RP’s top remitters sent less money in crisis-hit 2009
RP’s top remitters sent less money in crisis-hit 2009
NATIONAL STATISTICS OFFICE:
By Jeremaiah M. Opiniano
MANILA–Data from an annual OFW survey by the National Statistics Office showed that total and average remittances of the three big remittance-sending occupational groups of overseas Filipino workers (OFWs) declined last year.
The 2009 Survey on Overseas Filipinos showed that total remittances from OFWs in 2009 declined by P3.423 billion to P138.481 billion, compared to the P141.904 billion received in 2008.
Remittances from “laborers and unskilled workers” in 2009 declined by P1.666 billion compared to 2008 levels. Domestic helpers, the country’s number one deployed migrant workers according to data from the Philippine Overseas Employment Administration (POEA), are part of this occupational grouping.
Remittances, meanwhile, from “service workers and shop and market sales workers” dropped by P2.473 billion while those from “trades and related workers” were lower by P0.731 billion.
On average, laborers and unskilled workers surveyed by the SOF sent P37,000 each in 2009, lower than the P39,000 average sent in 2008.
Service workers and shop and market sales workers also had a drop in average remittances with P55,000 each in 2009 (down by P12,000). Luckily, average remittances from trades and related workers rose by a thousand pesos to P67,000 each in 2009.

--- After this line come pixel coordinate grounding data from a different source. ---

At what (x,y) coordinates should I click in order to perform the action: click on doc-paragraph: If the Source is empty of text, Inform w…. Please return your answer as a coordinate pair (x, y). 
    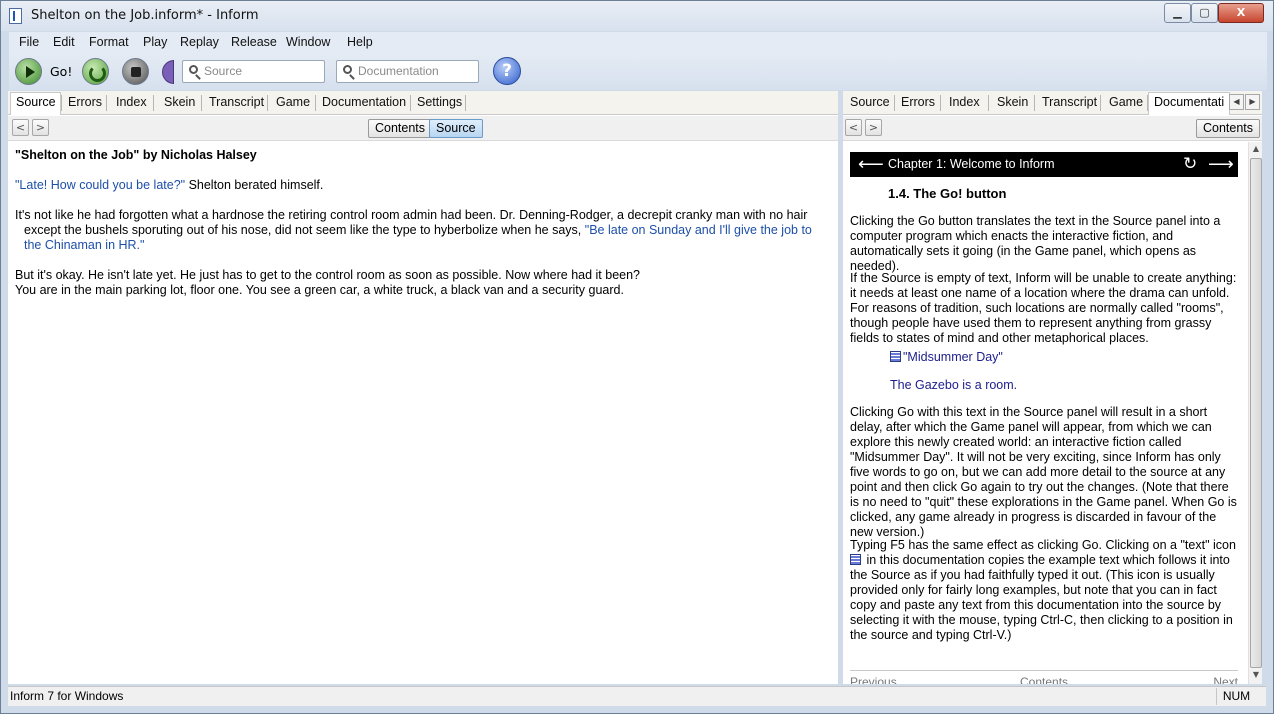
    Looking at the image, I should click on (1044, 308).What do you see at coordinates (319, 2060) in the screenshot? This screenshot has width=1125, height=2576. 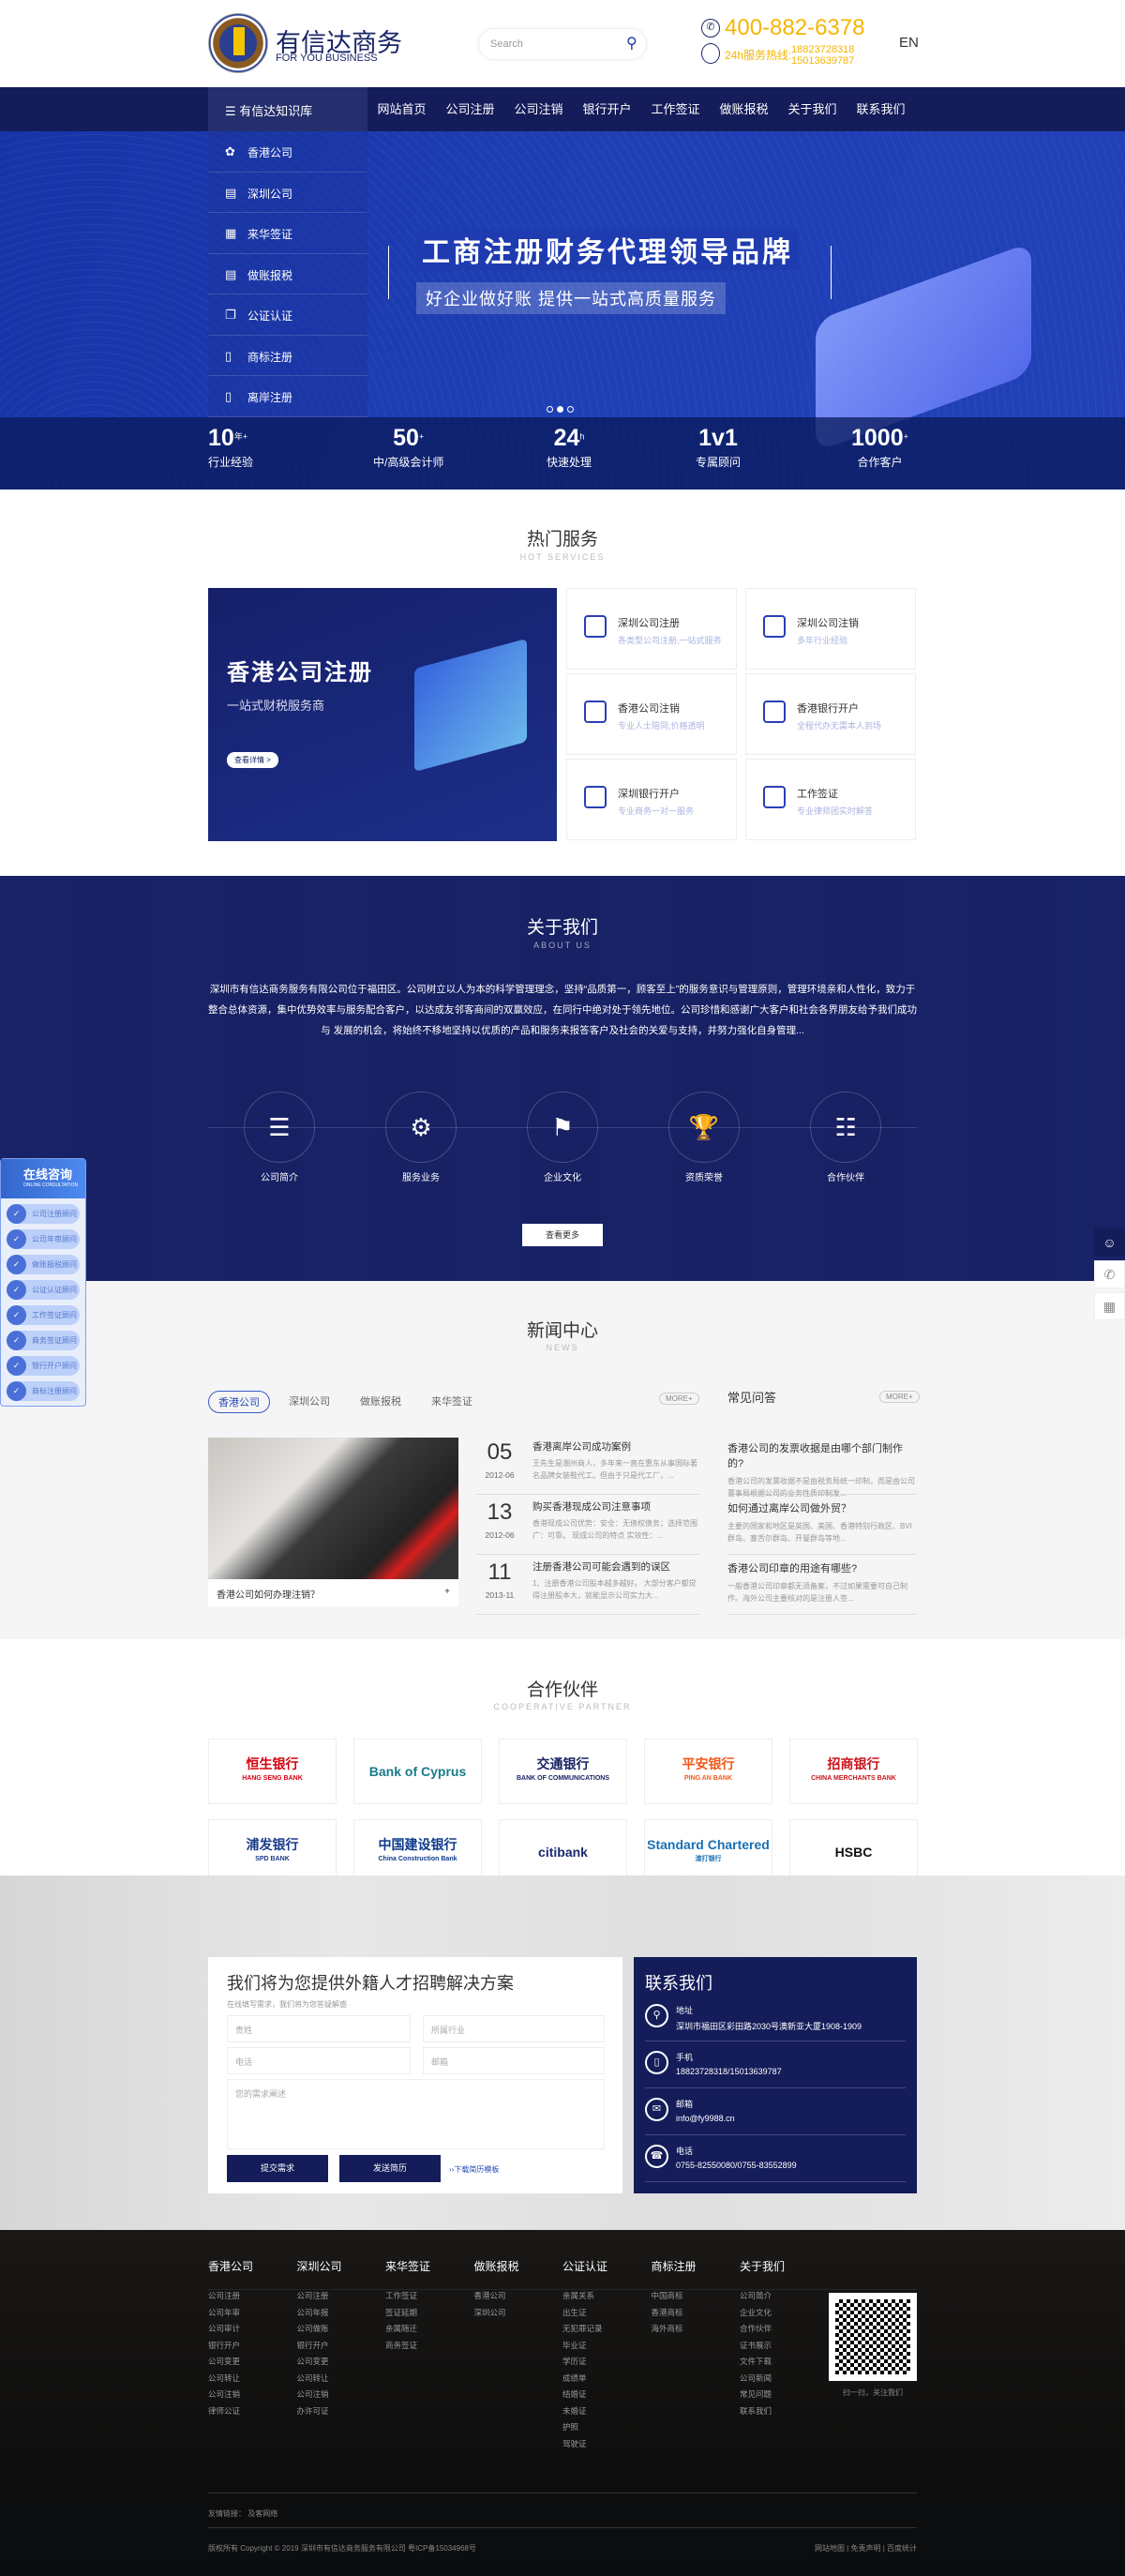 I see `phone-field: 电话` at bounding box center [319, 2060].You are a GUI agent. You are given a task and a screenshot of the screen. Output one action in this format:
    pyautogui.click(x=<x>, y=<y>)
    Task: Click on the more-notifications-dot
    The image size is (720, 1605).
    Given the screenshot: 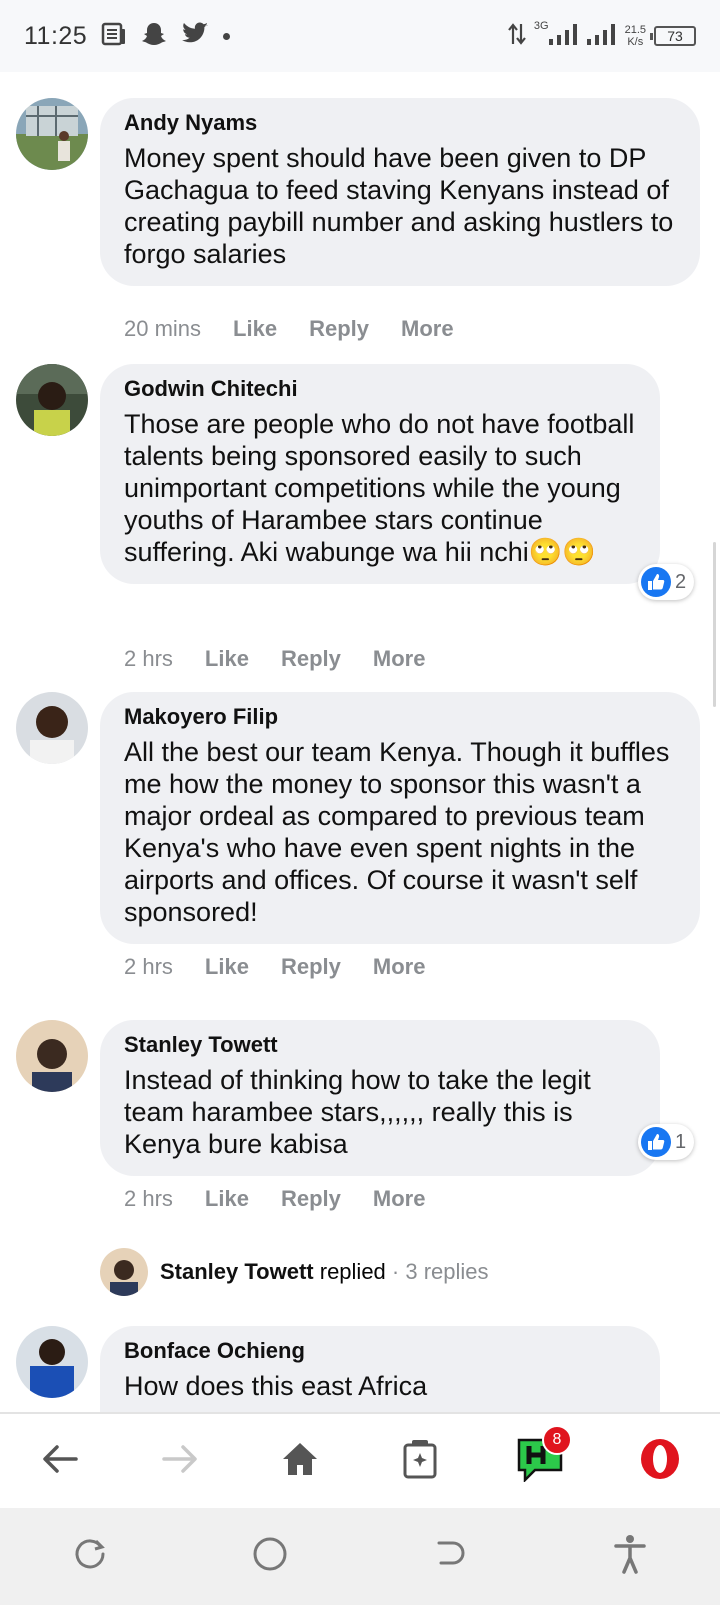 What is the action you would take?
    pyautogui.click(x=227, y=36)
     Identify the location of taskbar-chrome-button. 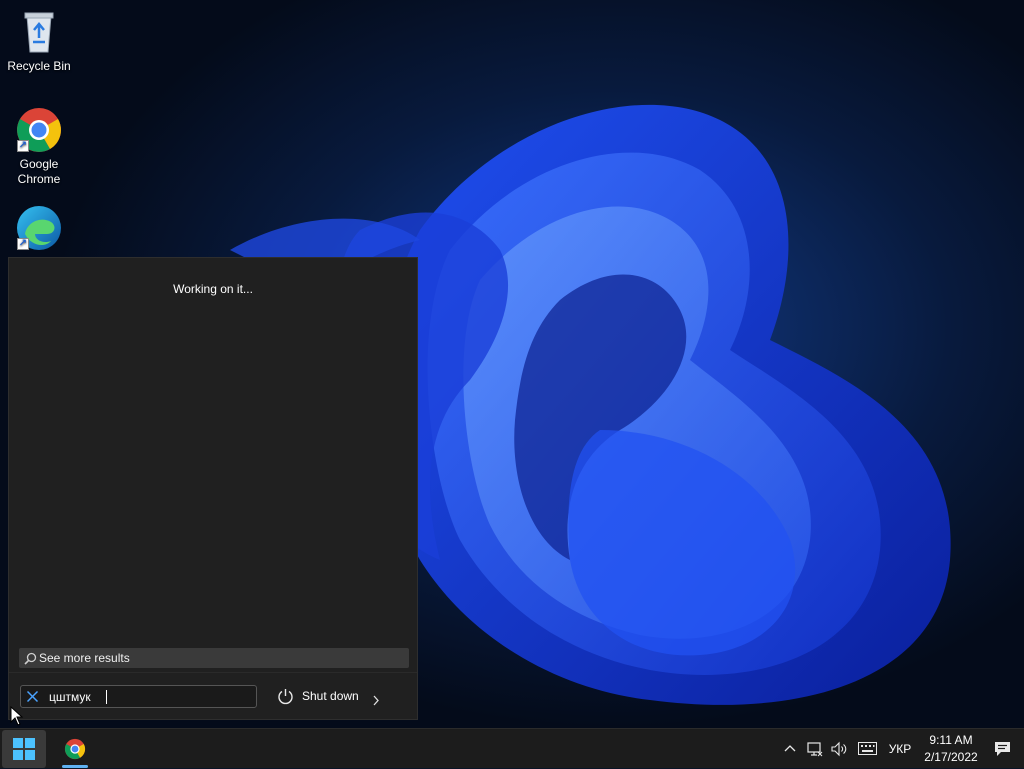
(75, 749).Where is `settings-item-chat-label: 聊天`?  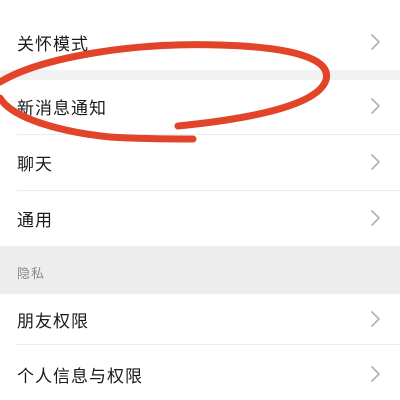
settings-item-chat-label: 聊天 is located at coordinates (35, 165).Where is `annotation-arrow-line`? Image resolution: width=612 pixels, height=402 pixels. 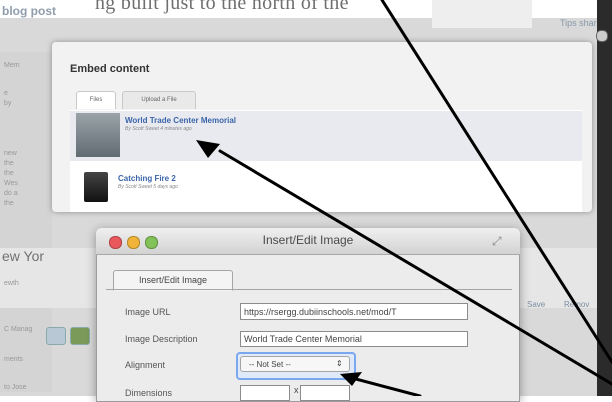 annotation-arrow-line is located at coordinates (386, 386).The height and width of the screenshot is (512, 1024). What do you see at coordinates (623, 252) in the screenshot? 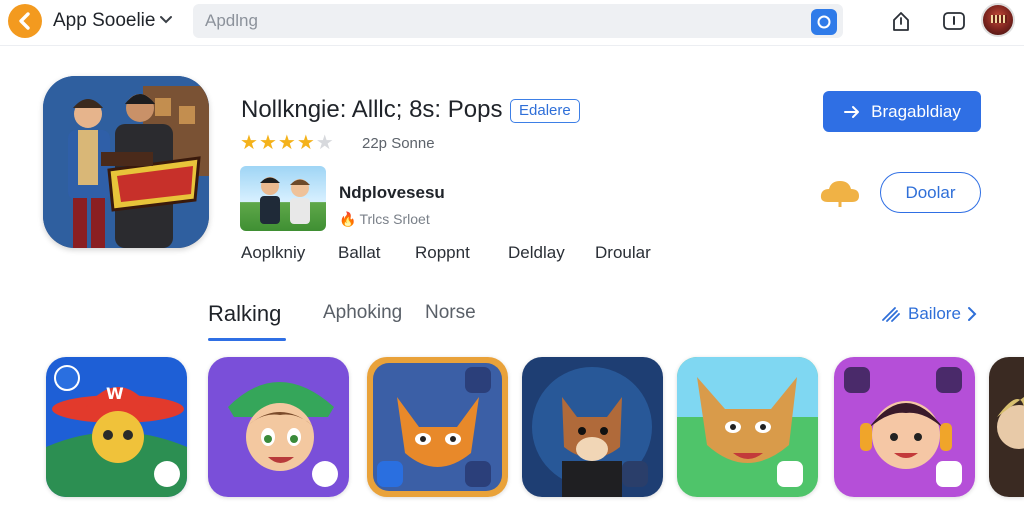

Total remittances sent as cash dropped in 2009 to P102.535 billion, compared to the P103.928 billion of cash sent in 2008.
Cash remittances sent by OFWs through banks, agencies and local offices, friends or co-workers through hand-carried means or padala, and through door-to-door services all dropped in 2009 compared to 2008 figures.
Remittances coursed through door-to-door companies had the biggest drop in amounts compared to 2008 by P3.598 billion. For banks the drop in amounts was P1.125 billion; P0.793 billion for agencies and local offices (this mode being applicable to seafarers whose 80 percent of their salaries are retained and sent to families by manning agencies); and P0.485 billion for padala.
The total number of OFWs estimated by the SOF, numbering to 1.912 million people in 2009, was also lower than the 2008 estimate of 2.002 million OFWs.
By percentage share of the place of work of the OFWs surveyed, there were lesser numbers of OFWs who were working in East Asia, Southeast Asia, Europe, and North and South America in 2009 compared to 2009, NSO data show.
Most OFWs surveyed by the NSO were laborers and unskilled workers (32.3 percent), trades and related workers (14.9 percent), service workers and shop and market sales workers (14.8 percent), plant and machine operators and assemblers (13.9 percent), and professionals (10.1 percent).
Even if professionals had higher total and average remittances in 2009 as compared to 2008 (P16.5 billion total and P103,000 average), their total is only a third of laborers and unskilled workers in 2009.
Curiously, the NSO press release did not compare results of the 2009 SOF to the 2008 results.
Year 2001 to 2008 results of the SOF also showed rising remittances from OFWs, but it is only the year 2009 when total remittances went down year-on-year.
The SOF is a survey that covered OFWs who worked overseas from April to September of every year.